> [EXERCISE PROMPT] Count the lines below that contain the string "icon", treating uppercase and lowercase as different. Give only the number.

Items taken from a data source
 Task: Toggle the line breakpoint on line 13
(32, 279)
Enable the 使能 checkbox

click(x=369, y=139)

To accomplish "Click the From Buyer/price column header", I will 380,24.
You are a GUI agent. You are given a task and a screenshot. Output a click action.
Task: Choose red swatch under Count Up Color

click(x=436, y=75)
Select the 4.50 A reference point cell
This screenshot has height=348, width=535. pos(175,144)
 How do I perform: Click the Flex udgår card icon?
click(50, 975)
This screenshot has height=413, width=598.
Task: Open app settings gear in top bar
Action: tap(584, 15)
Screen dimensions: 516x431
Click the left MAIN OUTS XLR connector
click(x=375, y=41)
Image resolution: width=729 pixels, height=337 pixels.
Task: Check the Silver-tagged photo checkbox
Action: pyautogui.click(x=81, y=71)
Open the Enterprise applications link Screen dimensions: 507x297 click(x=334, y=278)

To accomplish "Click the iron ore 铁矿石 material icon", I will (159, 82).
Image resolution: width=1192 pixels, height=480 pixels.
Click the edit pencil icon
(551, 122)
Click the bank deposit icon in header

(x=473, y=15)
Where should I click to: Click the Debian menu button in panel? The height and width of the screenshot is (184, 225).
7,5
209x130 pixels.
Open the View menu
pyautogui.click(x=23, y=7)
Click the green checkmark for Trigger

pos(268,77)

> [RESPONSE TO THE EXERCISE] 4